#### Task list
a – Answer these questions using the article about International Women in MS:
(i) How many of the UK's consultant MS neurologists are women?
(ii) How many members and countries does the IWiMS community have?
(iii) How many mentorship pairs have been created so far?
b – List every subheading that appears below the title of the article about International Women in MS.
c – Proceed with the article about International Women in MS, continuing from its final sentence.

Striking the balance for International Women in MS
Ruth Dobson, a neurologist and senior lecturer at Queen Mary University of London, tells us about the movement: International Women in MS (IWiMS) and what they’re doing to speak up for women in MS clinics and research around the world.
Where are the women?
We know gender inequality is a problem in science. Of the 900 or so consultant MS neurologists in the UK, only 250 are women. The situation in research is similar, with women holding less than a third of senior positions.
Inspiring a community
International women in MS (IWiMS) is a new initiative to support and inspire women working in MS clinics and research. The idea has grown from an informal meeting a year ago into a community with over 250 members in 20 countries.
Supporting each other
Along with colleagues from Australia and the USA, I've set up an international mentorship and sponsorship scheme. This scheme will create links between junior and senior women in the MS field, giving them support and accessible role models, and most excitingly, potential research collaborations and novel avenues for study.
We aim to develop a community that inspires women early in their career to stay in MS research. We've already created over 70 mentorship pairs and 30 peer sponsorship groups.
A better balance
There are many reasons why there aren’t enough senior women in science. An equal number of men and women initially train as neurologists and scientists, but the gender balance shifts through career stages for a number of reasons, not all of which are immediately obvious.

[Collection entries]
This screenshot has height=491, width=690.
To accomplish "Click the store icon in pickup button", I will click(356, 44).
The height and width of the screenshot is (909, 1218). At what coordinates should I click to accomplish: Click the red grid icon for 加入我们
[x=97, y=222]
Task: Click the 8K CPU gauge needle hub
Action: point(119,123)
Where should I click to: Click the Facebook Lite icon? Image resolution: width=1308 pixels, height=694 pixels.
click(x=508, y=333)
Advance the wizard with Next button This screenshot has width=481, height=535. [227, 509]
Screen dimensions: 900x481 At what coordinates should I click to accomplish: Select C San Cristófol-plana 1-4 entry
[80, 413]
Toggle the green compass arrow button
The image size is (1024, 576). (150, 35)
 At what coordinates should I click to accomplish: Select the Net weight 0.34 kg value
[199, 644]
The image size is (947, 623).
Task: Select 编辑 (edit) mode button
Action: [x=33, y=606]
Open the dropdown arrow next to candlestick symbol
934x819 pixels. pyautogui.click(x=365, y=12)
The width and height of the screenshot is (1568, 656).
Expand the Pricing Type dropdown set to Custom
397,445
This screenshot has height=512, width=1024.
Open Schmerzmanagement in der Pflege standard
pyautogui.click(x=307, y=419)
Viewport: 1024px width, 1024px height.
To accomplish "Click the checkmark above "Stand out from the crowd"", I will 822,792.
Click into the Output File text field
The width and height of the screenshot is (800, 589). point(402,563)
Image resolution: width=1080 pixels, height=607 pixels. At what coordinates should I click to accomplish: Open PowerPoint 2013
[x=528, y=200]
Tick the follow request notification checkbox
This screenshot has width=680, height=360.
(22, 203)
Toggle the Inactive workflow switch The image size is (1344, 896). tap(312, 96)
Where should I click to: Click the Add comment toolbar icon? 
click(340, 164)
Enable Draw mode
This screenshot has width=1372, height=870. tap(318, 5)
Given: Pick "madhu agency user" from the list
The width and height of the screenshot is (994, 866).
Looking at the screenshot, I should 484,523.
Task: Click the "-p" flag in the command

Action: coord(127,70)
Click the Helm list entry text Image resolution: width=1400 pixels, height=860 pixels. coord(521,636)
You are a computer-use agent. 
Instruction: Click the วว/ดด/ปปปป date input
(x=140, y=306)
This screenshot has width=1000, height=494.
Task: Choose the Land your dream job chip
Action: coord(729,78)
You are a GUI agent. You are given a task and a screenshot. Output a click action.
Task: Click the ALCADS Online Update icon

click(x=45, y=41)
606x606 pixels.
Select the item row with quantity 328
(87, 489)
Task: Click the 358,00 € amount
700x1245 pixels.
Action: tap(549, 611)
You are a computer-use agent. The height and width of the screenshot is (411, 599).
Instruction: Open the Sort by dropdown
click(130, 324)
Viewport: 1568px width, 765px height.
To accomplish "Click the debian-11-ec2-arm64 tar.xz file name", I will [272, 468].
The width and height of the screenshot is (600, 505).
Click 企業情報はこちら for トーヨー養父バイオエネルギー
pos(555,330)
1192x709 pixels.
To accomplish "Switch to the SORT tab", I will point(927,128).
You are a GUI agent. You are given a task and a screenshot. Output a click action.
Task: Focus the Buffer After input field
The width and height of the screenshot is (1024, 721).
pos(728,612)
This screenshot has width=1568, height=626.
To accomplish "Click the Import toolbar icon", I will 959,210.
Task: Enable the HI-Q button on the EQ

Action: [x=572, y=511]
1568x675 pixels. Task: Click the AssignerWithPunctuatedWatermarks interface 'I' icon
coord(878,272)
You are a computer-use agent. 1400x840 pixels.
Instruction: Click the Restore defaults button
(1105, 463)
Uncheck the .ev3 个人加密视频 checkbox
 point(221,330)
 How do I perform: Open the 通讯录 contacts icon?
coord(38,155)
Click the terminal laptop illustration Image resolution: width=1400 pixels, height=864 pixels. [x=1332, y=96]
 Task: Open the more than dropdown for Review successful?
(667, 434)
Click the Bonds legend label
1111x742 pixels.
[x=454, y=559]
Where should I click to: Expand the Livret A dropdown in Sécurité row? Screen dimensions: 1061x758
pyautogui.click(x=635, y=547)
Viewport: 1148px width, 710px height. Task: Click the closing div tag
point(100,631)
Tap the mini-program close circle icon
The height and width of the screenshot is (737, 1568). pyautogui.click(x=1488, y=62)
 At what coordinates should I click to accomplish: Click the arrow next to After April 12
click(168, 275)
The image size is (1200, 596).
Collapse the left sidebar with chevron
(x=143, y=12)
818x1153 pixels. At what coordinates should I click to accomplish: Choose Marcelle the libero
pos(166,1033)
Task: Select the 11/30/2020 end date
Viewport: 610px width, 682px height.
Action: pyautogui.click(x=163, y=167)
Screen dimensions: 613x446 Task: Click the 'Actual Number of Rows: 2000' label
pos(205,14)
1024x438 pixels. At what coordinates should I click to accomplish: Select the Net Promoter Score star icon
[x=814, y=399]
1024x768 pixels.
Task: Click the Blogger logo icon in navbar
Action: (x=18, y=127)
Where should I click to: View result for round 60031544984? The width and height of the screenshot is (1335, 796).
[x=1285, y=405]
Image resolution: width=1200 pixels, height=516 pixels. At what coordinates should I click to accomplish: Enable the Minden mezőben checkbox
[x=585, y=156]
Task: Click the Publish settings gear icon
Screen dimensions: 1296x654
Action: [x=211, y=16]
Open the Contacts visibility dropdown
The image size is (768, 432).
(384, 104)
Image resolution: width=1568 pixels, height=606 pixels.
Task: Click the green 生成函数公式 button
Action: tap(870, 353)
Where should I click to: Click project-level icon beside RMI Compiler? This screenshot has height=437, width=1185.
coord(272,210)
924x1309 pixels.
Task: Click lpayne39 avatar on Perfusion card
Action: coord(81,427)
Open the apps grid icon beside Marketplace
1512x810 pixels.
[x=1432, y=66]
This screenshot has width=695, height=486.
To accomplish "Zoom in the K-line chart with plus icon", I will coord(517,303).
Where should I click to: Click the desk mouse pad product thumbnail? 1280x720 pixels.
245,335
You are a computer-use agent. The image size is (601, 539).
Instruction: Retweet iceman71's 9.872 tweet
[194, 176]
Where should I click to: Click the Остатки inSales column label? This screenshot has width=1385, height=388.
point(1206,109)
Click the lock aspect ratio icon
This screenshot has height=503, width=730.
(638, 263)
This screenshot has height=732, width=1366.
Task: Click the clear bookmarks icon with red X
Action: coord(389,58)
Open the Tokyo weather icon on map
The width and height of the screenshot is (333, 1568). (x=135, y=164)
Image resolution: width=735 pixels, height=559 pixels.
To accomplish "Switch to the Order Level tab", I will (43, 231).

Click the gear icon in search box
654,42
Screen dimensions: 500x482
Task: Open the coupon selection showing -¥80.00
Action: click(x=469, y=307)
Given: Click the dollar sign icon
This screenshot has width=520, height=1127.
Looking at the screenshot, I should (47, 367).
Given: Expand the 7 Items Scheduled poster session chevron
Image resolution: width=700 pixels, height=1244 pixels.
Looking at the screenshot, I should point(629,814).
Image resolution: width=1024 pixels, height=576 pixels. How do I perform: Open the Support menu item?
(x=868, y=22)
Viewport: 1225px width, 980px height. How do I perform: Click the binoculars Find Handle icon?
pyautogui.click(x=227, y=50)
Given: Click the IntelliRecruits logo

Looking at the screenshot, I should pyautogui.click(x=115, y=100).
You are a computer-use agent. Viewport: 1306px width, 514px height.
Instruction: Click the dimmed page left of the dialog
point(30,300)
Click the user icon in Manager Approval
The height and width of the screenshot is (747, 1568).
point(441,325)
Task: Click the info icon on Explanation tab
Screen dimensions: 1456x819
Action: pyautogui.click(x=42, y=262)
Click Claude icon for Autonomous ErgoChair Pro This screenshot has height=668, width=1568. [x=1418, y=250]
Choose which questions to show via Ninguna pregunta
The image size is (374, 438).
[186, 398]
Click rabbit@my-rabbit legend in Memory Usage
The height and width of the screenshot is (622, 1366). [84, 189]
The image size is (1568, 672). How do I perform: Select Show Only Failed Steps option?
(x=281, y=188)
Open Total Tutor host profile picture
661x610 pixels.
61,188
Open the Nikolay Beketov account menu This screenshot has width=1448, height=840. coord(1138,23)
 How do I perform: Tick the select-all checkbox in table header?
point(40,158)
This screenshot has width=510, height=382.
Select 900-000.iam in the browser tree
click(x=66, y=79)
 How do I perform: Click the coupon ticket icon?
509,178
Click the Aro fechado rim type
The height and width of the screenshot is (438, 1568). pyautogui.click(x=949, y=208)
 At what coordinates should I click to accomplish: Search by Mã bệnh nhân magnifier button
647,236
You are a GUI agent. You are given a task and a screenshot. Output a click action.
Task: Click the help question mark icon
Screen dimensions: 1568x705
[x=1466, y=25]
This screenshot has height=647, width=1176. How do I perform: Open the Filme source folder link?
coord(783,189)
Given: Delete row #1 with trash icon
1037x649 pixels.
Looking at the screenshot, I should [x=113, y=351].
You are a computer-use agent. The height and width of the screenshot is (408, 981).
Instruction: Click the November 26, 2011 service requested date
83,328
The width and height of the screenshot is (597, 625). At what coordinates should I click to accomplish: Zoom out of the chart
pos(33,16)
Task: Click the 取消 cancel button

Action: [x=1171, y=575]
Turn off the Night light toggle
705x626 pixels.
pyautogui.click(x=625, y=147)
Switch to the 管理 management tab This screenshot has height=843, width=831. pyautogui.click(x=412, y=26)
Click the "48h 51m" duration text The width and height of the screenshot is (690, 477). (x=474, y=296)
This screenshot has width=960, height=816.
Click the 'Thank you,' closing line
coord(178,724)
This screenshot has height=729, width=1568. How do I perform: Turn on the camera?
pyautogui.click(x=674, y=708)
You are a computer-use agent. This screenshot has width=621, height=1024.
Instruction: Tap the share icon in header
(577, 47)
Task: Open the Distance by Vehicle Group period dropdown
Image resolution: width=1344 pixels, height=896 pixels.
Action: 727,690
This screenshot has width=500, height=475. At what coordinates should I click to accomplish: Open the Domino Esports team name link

#### Numbered responses
a –
(i) 250, out of roughly 900.
(ii) Over 250 members in 20 countries.
(iii) Over 70.

b –
Where are the women?
Inspiring a community
Supporting each other
A better balance

c –
Increasing the number of women who stay in MS research or train as neurologists can only be a good thing. From a scientific perspective, increasing the diversity of scientists has the potential to increase the range and type of questions we ask ourselves.
Scientific conferences can reflect this imbalance. But asking the same key opinion leaders to speak every time is not the best way to explore new ideas. Making a conscious effort to invite new researchers alongside the “big names” and aiming for parity often results in a more innovative conference overall.
It's refreshing to see that the MS Society’s MS Frontiers conference has an equal number of men and women invited to speak and contribute to workshops.
I’m excited by the enthusiasm shown for IWiMS, and hope that we will be able to move towards #balanceforbetter during my career.